YOCCF’s creative brief, entitled “Nurturing Seeds for Our Future: A Storytelling Guide for Growing New York City,” outlines four main “story threads” or narrative priorities:

  1. We hold each other up and keep us safe
  2. We are rooted in freedom, and together, we are destined to thrive
  3. We build intergenerational success
  4. We are committed to tending our gardens

As the brief explains, these narrative threads are meant to be “expansive enough for an artist to make it their own and specific enough to hold multiple stories together.”

By co-creating this overarching narrative framework, the cohort developed a shared analysis and language to describe their collective vision for New York City based on healing, abundance, intergenerational struggle, and hope.

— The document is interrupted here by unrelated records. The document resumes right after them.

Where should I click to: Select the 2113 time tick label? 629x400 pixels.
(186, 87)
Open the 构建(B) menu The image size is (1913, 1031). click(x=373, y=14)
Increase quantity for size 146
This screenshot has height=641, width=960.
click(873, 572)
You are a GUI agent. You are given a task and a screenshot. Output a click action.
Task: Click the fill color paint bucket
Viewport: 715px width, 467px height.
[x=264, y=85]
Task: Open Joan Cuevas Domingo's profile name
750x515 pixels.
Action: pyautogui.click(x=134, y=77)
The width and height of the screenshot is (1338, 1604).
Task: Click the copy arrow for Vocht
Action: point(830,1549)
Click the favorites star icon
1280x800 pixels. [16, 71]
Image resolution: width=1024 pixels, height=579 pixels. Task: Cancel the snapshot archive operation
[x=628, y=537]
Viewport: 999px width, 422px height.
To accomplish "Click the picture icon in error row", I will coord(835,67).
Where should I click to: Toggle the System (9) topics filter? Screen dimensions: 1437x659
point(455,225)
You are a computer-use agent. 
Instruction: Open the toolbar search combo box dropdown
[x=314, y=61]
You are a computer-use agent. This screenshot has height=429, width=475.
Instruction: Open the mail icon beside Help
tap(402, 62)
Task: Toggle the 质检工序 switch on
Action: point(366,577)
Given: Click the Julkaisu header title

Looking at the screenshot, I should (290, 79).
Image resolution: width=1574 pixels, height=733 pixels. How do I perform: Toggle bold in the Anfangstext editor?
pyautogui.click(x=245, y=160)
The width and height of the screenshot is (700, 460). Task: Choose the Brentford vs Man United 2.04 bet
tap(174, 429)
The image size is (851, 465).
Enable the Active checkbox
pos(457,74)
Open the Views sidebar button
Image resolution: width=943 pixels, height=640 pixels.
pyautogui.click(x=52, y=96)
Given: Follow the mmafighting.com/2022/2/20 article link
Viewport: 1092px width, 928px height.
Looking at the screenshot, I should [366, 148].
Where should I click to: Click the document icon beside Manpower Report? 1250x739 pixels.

The creative brief serves as a blueprint to guide messaging, organizing strategies, and cultural interventions. During the briefing, partners described how it has already impacted how they approach environmental justice campaigns, youth leadership development and more.

Key Takeaways:

The fund has successfully bridged a gap between youth organizers and artists by facilitating collaborative spaces for connection, developing shared language, learning from each other’s experiences and collaborative strategizing.

Going through the process of developing the creative brief helped organizations clarify and operationalize their values, strategies and theories of change.

The cohort model has fostered long-term alignment between partners rather than transactional coalition-building.

There is enthusiasm about creating fellowship opportunities to sustain intergenerational learning and collaboration.

Conventional coalition building too often limits collaboration to transactional asks. But YOCCF’s cohort is charting a different path —  integrating the arts, storytelling, and intergenerational ties to cultivate the deep trust needed for lasting, transformative change. As they continue co-creating the world they wish to see, partners demonstrate the radical possibilities that emerge when we center healing, creativity and the leadership of young people of color.